**Task statement:**
Pull each line containing "track" out of the listing below.
##### Information given #####
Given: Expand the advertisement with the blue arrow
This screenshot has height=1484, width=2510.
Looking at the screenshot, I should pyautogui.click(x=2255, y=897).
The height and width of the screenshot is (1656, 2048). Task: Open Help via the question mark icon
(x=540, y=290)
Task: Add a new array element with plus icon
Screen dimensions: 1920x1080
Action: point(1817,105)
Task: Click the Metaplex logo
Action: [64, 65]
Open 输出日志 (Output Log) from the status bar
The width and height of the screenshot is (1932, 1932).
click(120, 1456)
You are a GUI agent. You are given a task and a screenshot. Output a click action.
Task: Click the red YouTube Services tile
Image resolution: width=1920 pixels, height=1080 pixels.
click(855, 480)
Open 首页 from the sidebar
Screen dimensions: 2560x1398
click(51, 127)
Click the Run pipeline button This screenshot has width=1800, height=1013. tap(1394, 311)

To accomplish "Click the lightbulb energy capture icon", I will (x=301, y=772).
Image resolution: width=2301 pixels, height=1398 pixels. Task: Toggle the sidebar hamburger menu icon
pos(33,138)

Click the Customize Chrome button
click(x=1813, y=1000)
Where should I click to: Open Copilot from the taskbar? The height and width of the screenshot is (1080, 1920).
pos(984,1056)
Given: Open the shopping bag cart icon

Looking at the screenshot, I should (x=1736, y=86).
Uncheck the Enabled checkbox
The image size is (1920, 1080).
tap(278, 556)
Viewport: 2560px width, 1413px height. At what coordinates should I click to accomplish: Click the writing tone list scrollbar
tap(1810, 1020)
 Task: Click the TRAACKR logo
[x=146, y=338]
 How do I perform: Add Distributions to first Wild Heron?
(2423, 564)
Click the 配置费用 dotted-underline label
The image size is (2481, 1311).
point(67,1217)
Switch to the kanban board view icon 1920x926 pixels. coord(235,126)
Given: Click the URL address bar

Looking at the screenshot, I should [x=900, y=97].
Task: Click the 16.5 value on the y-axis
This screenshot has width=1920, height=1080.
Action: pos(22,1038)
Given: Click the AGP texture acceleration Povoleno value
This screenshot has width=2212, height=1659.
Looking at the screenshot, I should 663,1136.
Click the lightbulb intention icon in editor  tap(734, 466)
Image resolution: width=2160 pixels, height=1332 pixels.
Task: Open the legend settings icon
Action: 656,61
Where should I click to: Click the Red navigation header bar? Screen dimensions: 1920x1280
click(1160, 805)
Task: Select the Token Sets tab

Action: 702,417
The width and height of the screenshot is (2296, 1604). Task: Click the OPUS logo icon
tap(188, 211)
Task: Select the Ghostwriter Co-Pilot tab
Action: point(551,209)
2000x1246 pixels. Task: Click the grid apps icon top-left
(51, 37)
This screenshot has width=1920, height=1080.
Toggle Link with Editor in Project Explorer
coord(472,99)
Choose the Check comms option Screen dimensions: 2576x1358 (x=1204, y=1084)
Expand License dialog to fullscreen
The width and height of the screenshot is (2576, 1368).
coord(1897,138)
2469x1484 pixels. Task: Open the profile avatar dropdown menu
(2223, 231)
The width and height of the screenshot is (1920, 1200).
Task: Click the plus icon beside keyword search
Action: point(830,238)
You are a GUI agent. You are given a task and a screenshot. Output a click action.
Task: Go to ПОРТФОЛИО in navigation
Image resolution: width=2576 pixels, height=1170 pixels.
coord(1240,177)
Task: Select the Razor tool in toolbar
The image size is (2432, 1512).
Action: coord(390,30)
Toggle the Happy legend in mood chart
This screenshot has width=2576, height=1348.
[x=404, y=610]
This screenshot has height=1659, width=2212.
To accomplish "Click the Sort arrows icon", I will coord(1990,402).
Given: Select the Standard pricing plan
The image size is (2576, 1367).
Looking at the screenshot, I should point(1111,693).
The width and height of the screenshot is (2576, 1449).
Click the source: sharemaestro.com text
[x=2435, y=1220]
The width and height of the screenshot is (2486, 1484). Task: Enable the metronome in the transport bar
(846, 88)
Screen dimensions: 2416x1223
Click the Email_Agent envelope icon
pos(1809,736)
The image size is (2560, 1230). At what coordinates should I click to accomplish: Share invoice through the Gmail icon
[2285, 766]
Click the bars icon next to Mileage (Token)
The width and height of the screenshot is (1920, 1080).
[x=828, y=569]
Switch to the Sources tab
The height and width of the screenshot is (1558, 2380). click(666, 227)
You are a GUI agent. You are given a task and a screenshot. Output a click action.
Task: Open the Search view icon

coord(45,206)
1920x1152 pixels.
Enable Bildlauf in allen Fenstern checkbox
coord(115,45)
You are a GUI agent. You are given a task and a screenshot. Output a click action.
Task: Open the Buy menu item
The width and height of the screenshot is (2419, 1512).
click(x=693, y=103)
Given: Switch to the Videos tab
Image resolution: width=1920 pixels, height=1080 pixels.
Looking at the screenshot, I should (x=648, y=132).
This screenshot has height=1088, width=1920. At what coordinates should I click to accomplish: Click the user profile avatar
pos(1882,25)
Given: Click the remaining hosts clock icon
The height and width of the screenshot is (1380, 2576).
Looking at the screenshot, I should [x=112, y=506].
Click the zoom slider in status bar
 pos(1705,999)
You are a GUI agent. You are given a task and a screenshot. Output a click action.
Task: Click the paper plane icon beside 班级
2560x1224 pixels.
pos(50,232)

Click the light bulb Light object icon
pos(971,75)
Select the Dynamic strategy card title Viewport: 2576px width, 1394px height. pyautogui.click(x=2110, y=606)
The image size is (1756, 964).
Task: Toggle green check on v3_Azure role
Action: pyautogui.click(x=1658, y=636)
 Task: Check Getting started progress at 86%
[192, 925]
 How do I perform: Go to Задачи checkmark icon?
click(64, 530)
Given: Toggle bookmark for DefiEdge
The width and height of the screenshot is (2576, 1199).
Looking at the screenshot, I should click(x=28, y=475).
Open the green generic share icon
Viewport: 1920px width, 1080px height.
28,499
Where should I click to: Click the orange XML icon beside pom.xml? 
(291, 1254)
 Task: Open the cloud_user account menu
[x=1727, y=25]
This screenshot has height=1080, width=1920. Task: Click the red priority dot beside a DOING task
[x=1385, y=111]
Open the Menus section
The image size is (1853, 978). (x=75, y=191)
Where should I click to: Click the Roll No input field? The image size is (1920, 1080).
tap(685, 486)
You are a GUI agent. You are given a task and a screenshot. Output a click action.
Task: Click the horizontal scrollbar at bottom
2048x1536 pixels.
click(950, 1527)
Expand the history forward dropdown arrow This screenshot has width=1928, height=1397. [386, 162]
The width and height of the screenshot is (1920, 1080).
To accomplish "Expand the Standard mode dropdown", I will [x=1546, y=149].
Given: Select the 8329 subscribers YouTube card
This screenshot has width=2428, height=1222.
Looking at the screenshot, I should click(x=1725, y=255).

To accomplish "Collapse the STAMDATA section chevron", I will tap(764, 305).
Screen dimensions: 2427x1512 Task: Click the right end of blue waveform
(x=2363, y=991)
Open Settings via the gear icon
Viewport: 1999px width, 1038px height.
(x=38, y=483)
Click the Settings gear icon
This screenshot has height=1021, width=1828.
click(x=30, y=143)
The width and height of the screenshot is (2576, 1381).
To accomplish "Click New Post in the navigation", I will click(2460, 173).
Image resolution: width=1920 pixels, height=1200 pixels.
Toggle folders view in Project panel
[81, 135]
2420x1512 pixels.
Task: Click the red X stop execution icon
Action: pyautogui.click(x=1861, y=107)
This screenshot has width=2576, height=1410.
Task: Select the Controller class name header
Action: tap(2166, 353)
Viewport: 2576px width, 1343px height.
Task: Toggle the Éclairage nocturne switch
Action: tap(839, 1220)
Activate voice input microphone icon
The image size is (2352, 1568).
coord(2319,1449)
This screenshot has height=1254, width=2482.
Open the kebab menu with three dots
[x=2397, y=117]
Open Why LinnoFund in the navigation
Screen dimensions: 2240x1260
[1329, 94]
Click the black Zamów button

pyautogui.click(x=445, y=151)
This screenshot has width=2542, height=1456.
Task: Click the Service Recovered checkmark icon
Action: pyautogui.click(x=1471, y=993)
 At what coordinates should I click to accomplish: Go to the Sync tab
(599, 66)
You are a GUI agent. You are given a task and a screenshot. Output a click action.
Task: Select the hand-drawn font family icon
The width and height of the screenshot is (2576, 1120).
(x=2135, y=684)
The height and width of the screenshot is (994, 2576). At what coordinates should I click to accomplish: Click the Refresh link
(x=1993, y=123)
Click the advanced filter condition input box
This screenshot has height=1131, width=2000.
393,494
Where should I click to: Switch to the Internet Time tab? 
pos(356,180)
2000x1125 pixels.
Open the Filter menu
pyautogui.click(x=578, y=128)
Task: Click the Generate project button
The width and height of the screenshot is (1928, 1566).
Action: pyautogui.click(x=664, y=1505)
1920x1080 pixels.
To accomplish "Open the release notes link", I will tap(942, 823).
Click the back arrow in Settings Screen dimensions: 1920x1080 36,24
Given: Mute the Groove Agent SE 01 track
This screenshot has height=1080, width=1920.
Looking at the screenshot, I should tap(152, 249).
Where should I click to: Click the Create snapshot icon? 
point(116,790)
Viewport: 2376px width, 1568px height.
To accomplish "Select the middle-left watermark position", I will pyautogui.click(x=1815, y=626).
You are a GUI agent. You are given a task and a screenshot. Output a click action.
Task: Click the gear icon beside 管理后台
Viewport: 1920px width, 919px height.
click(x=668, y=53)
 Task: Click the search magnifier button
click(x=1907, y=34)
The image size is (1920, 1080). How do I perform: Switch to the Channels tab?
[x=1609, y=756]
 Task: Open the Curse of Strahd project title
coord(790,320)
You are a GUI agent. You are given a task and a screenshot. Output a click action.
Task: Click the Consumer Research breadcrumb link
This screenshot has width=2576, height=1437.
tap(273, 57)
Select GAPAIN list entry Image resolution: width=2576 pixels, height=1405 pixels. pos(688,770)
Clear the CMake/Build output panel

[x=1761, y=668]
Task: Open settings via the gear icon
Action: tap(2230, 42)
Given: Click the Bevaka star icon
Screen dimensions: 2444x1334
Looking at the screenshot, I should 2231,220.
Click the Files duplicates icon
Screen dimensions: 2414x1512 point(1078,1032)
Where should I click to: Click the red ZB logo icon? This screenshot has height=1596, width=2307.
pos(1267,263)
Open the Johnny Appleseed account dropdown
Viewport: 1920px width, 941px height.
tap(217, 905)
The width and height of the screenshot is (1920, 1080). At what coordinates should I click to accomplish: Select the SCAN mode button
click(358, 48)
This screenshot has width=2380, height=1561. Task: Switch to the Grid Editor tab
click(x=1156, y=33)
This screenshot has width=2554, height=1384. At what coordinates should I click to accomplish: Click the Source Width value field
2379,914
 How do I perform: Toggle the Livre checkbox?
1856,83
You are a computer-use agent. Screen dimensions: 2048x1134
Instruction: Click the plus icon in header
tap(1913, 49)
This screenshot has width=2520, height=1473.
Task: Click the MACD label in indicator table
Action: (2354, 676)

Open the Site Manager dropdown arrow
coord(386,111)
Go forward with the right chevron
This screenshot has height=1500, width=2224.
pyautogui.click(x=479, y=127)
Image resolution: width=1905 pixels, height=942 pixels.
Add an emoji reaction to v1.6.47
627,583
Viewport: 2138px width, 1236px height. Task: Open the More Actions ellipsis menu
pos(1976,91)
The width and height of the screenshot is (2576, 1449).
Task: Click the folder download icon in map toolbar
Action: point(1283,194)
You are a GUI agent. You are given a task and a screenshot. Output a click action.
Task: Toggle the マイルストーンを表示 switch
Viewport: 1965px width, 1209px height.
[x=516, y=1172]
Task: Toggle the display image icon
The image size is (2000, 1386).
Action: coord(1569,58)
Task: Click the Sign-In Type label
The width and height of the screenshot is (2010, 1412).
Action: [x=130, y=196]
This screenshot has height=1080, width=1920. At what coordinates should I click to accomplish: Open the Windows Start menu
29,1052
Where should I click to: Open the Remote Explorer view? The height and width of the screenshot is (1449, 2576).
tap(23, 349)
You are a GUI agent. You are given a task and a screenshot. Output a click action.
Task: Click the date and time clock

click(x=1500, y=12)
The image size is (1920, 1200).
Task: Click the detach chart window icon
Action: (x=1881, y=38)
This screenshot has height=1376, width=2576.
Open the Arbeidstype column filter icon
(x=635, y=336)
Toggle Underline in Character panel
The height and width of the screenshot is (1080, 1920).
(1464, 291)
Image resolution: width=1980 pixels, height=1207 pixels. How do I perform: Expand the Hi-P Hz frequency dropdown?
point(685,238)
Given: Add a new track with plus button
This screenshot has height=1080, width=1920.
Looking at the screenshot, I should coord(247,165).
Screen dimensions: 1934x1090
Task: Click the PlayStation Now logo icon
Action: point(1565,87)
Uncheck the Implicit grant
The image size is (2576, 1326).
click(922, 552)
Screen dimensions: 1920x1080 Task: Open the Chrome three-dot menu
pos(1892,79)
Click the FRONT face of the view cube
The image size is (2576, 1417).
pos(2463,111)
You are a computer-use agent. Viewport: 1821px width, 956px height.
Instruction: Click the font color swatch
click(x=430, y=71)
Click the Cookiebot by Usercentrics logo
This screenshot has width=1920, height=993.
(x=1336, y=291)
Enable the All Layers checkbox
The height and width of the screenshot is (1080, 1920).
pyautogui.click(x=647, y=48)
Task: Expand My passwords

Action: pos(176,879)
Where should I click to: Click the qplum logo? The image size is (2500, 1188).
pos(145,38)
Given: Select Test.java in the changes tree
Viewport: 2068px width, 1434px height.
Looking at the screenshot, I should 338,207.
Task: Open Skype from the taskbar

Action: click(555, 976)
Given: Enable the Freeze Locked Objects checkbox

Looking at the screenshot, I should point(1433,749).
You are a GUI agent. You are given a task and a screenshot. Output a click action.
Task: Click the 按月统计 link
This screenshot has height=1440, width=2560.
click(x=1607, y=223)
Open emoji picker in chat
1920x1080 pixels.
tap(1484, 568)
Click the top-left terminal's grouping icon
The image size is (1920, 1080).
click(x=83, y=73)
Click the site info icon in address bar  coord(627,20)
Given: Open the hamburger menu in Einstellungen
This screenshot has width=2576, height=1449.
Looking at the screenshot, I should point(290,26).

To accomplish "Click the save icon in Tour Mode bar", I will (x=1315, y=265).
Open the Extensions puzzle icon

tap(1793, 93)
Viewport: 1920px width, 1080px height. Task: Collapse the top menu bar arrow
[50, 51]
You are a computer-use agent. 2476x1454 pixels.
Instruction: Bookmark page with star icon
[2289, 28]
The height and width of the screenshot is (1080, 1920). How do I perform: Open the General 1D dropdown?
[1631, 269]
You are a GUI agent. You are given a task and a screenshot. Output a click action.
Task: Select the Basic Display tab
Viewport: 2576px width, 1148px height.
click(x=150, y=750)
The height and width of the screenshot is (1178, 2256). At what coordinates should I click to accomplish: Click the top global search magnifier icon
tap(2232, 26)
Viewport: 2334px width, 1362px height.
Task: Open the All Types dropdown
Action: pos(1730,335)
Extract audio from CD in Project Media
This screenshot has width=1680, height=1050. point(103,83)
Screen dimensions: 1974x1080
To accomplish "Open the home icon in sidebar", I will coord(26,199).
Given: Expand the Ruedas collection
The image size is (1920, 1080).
#####
**Solution:**
Given: Mute the Groove Agent SE 01 track
Given: Add a new track with plus button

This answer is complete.